# Visa - working for yourself in AD



## piorski (Mar 8, 2017)

Hi!

We are a family, currently living in Scotland, but my wife has accepted a job with a firm in Abu Dhabi and she is travelling there to start working later this month (April 2017). The company is providing residence visas for us.

The plan is wife gets settled with and for the first few weeks / months whilst she is there, she gets familiar with the place / researches places to live longer term / look at schools for our 5 and 7 year olds etc, and we all move over once we know for sure it's for us.

I would need to work over there soon after we move. How difficult / easy would it be, given our situation, for me to get a visa to work freelance for myself? It would be as a Personal Trainer. That would be my ideal - to work for myself (I managed this when we became expats in Singapore for a few years) - but the other option I would have would be to become an employee of a local gym. Would this option be much easier in terms of visas?


----------



## Stevesolar (Dec 21, 2012)

Hi,
Depending on your wife's job and salary - she may or may not be able to sponsor you for a residence visa.
What work will she be doing?
You could easily get a job as a personal trainer - but salaries don't seem to be that generous. Most I know will supplement their income by taking cash lessons at a reduced rate from their established clients - rather than putting it through their company (sack and loss of visa if discovered!!)
Cheers
Steve


----------



## piorski (Mar 8, 2017)

Thanks for the reply

She will be working for a large consultancy as a principal consultant.

With benefits I think her salary will be around 36k per month.

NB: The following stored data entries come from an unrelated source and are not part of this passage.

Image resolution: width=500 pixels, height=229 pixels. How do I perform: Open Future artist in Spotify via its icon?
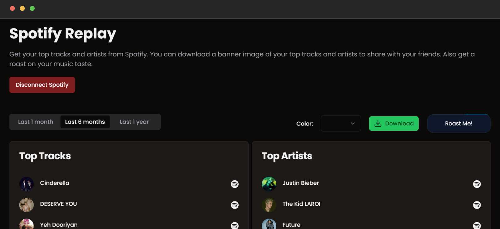tap(477, 226)
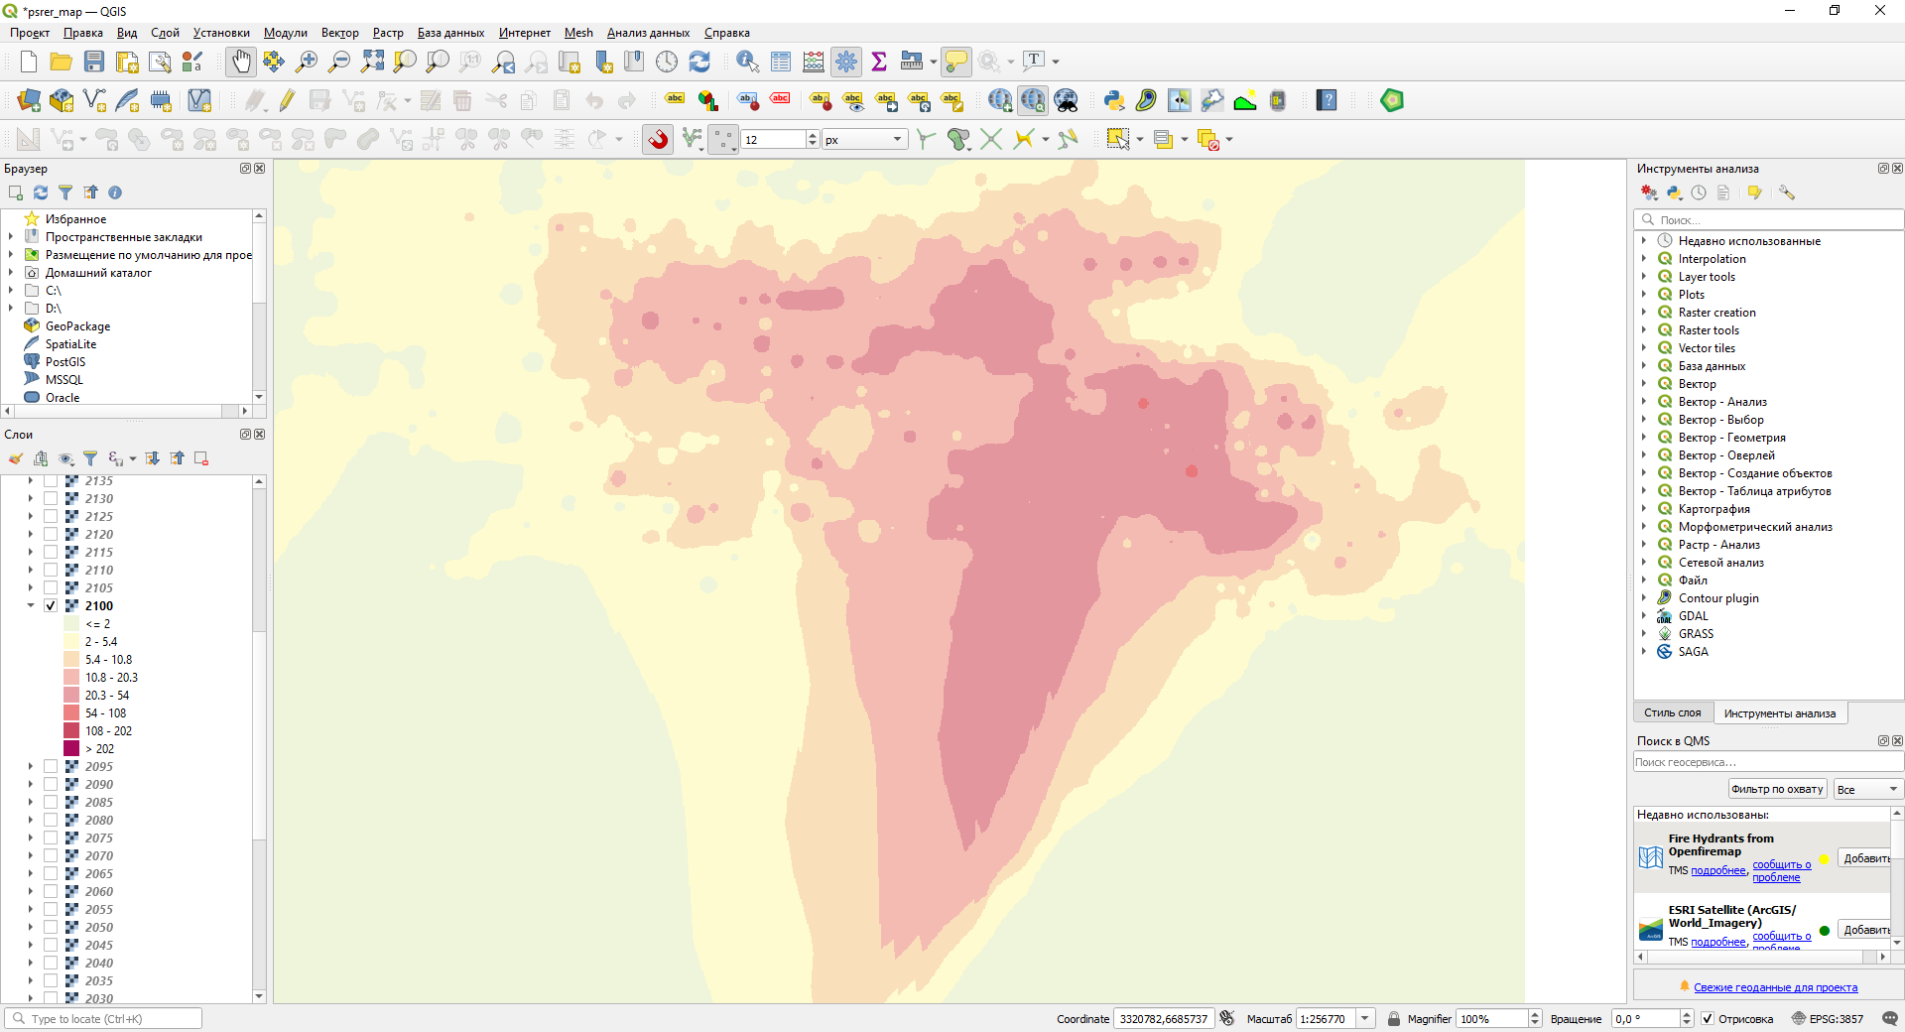Click the Zoom In magnifier tool

tap(307, 63)
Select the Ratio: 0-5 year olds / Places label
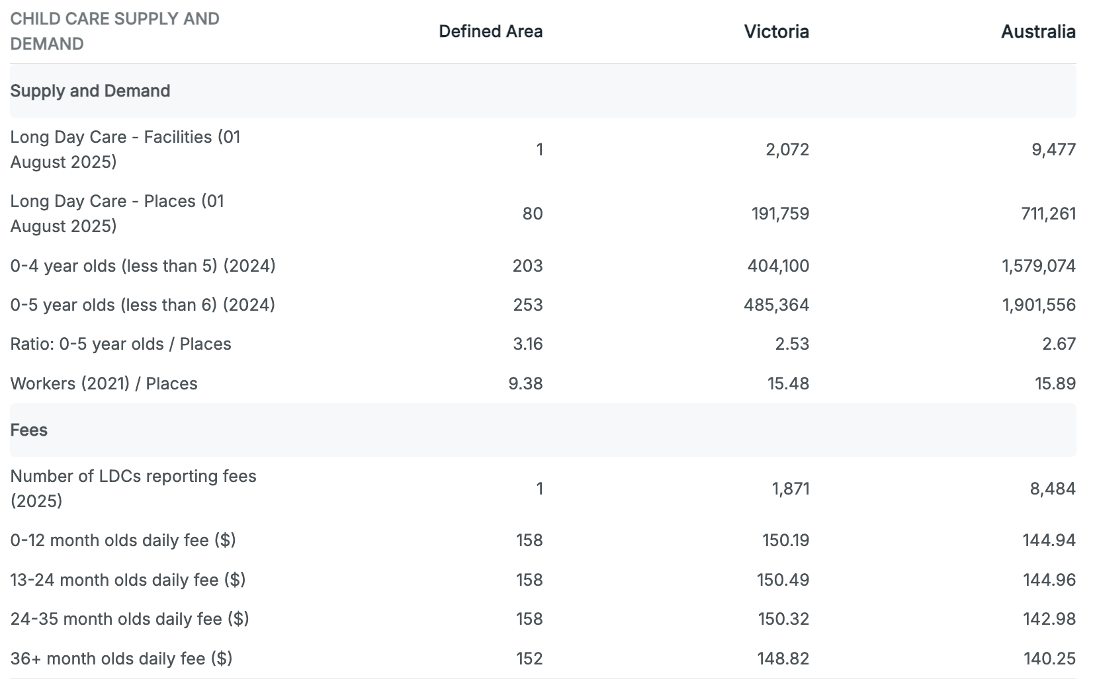 click(x=120, y=344)
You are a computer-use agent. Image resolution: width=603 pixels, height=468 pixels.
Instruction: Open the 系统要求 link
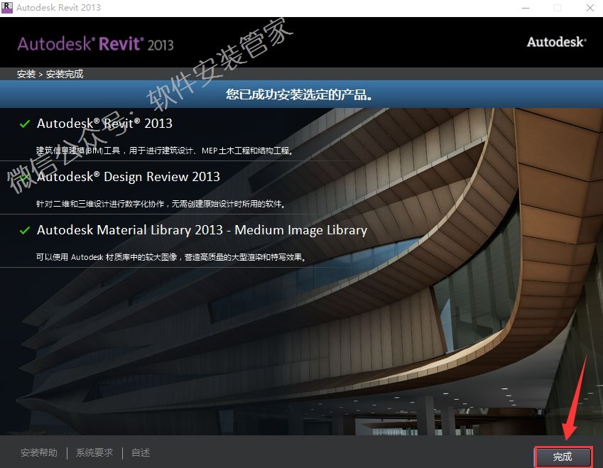(x=94, y=453)
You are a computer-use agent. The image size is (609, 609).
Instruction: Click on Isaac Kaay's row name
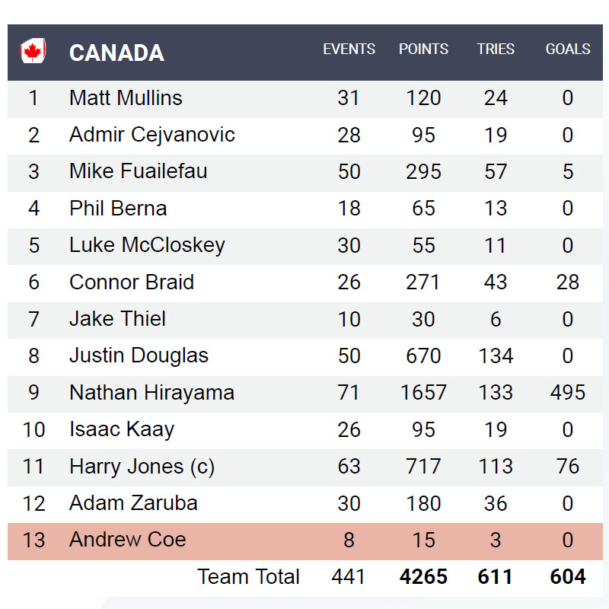(x=122, y=429)
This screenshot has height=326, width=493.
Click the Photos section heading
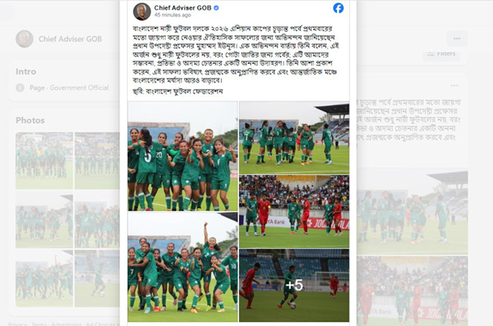[x=30, y=120]
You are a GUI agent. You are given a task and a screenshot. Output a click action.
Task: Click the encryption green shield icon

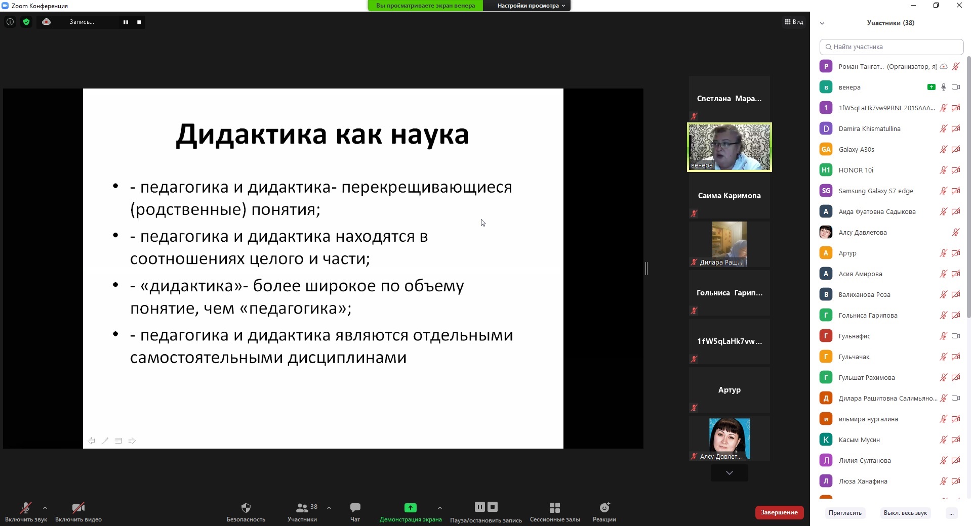click(x=26, y=22)
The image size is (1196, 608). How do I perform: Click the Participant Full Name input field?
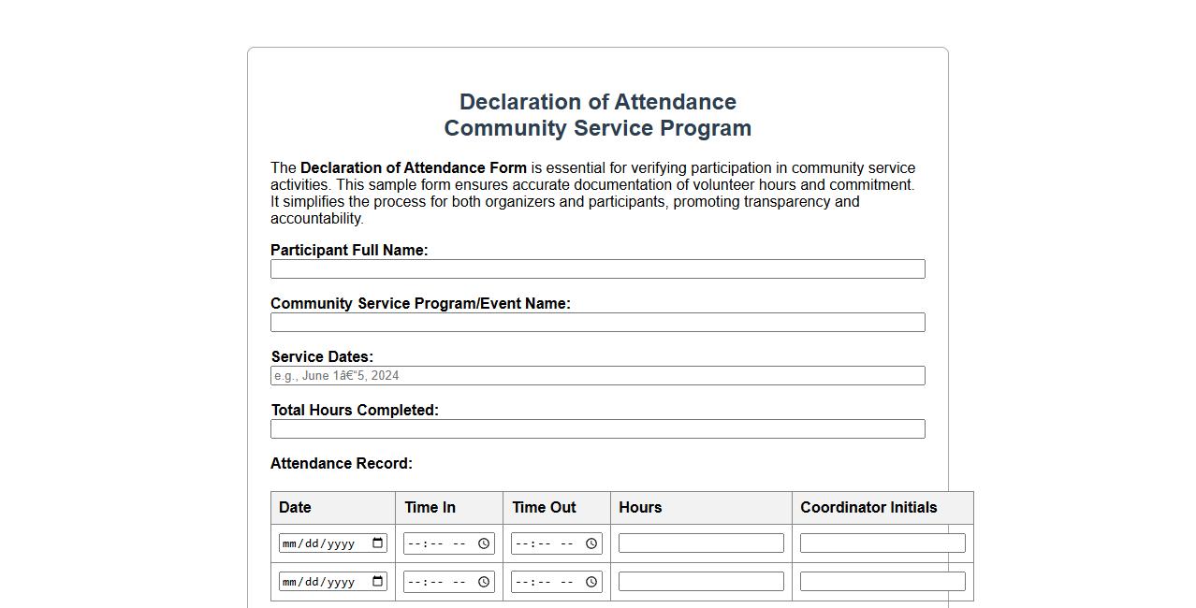point(597,268)
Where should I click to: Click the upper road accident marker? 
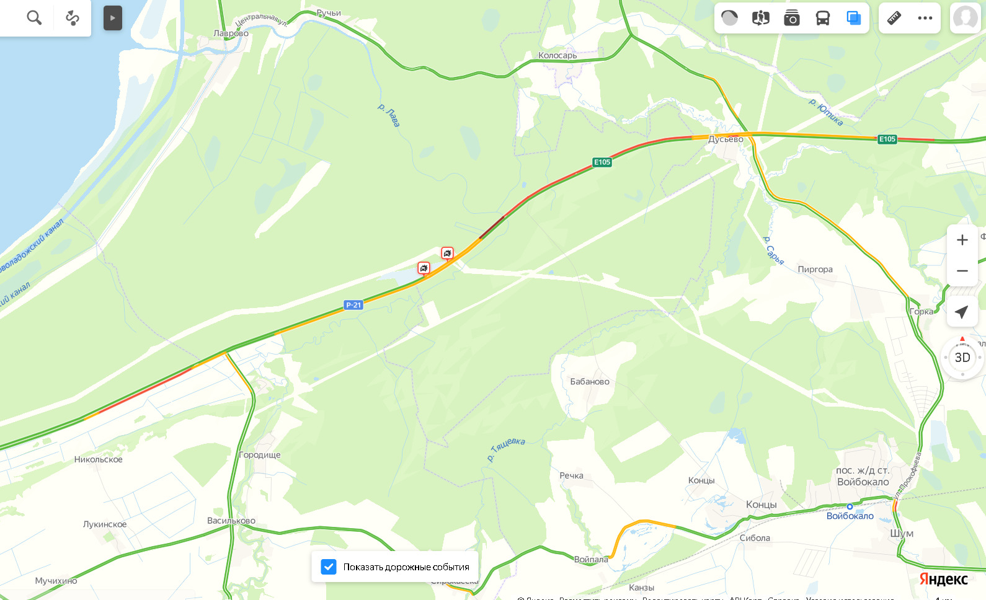447,253
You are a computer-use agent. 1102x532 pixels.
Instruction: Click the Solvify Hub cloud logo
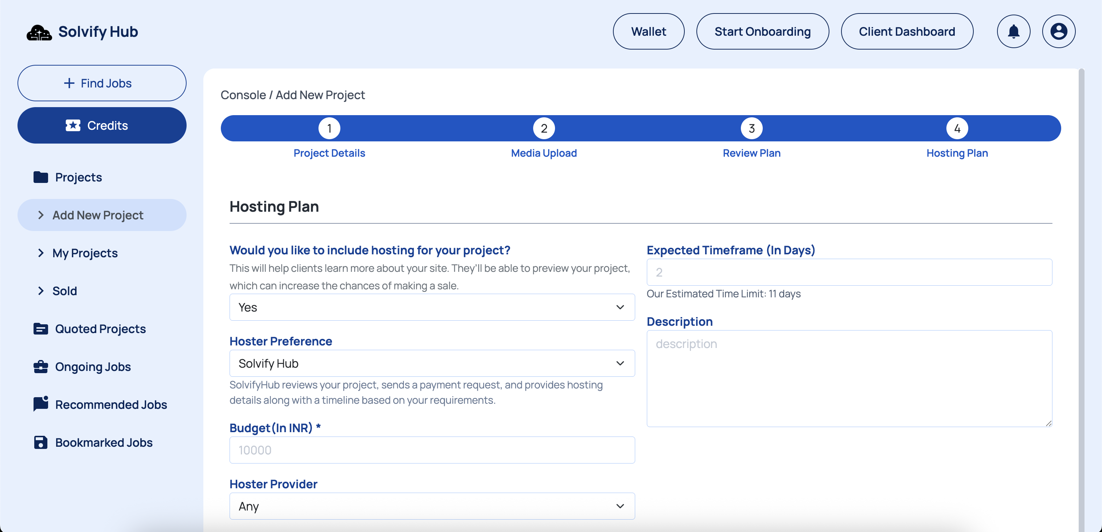(39, 32)
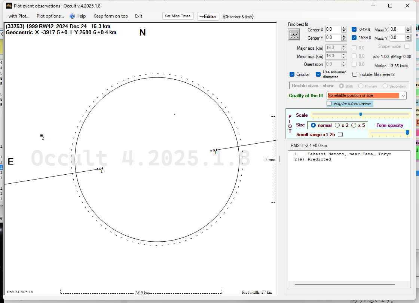
Task: Open the Plot options... menu
Action: (x=50, y=16)
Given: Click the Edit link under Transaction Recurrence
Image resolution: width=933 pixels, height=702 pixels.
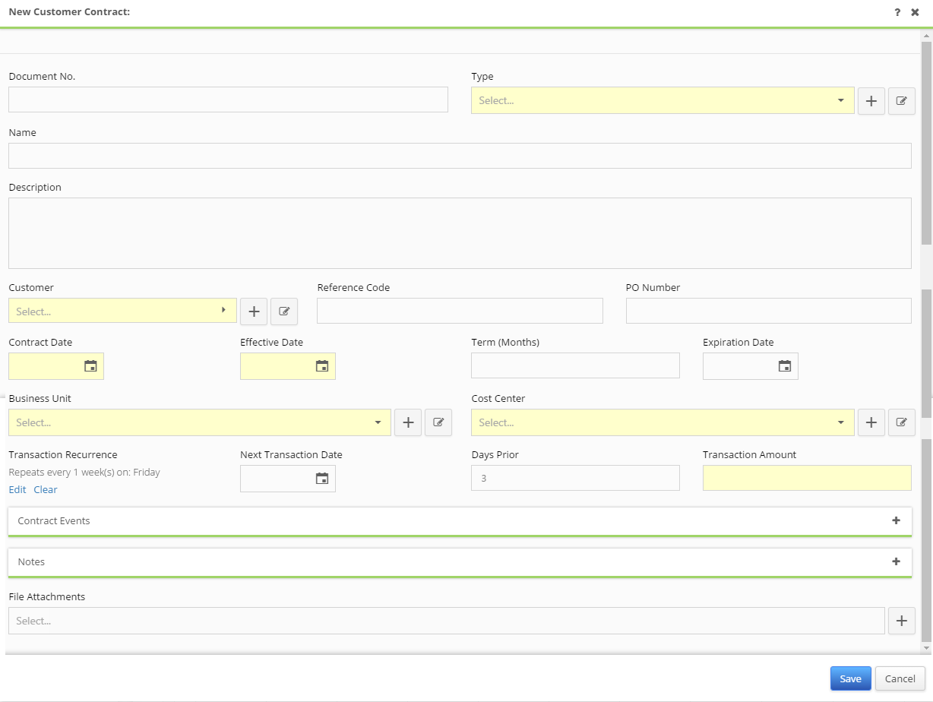Looking at the screenshot, I should 17,489.
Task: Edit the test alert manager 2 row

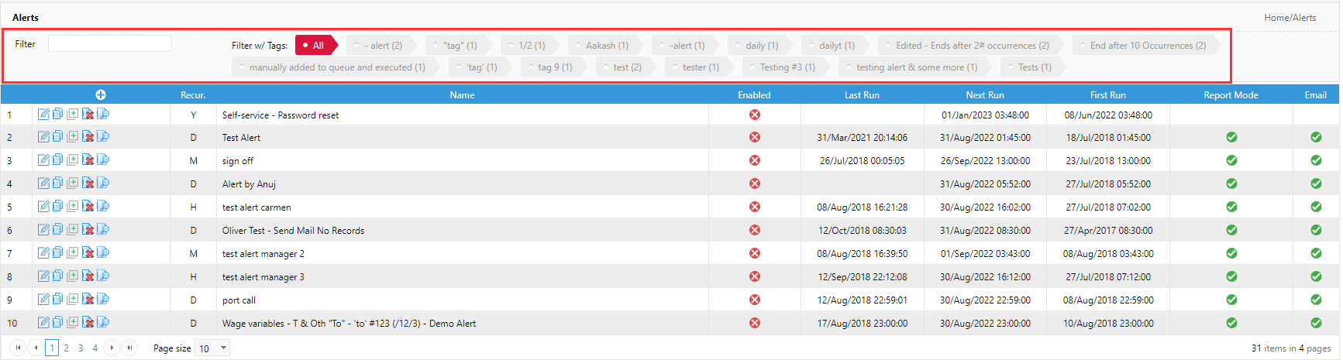Action: pyautogui.click(x=44, y=253)
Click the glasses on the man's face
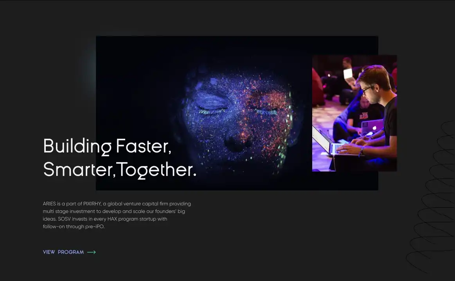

I don't know how easy it would be for me to find a full time fitness job, but, it worked for me very well in Singapore when I worked for myself / able to chose hours etc.


----------



## Stevesolar (Dec 21, 2012)

Hi,
With that visa category and salary then your wife will be able to sponsor you.
However, if you are on her visa - you are not allowed to work in the UAE on this visa.
You then have a few choices.
Firstly you can get a job with gym or fitness company and they will then sponsor you for a visa - typical salary is quite low - 6000 AED per month until you reach certain number of training hours then a bonus after that. That's why a lot of personal trainers take cash in hand from a few of their customers to supplement their income.
Gyms and training companies tend to prefer women trainers - as they can train women and men, whereas male trainers can't train many of the local women.
Secondly you can start your own fitness company and get a freezone visa for yourself - this costs around 25000 AED per year. Disadvantage is annual cost and you will need to pay the first year up front and find your own customers. If you are good - should be straightforward to get customers.
Cheers
Steve


----------



## Racing_Goats (Sep 5, 2015)

Your wife's salary will be enough if you're not too extravagant, find school places for September and try the place out - look up Haddins, Vogue fitness, Stayfit, Advantage Sports, they are just a few of many gyms and PT providers here who employ freelance and full time trainers.

There's currently around 150 gyms, clubs and hotels in AD offering membership and classes/training. Good luck.


Sent from my iPhone using Tapatalk


----------



## rsinner (Feb 3, 2009)

Given the generally softer economic climate in Abu dhabi, my suggestion will be to not open your own company. The cost is upfront and substantial as Stevesolar mentioned.


----------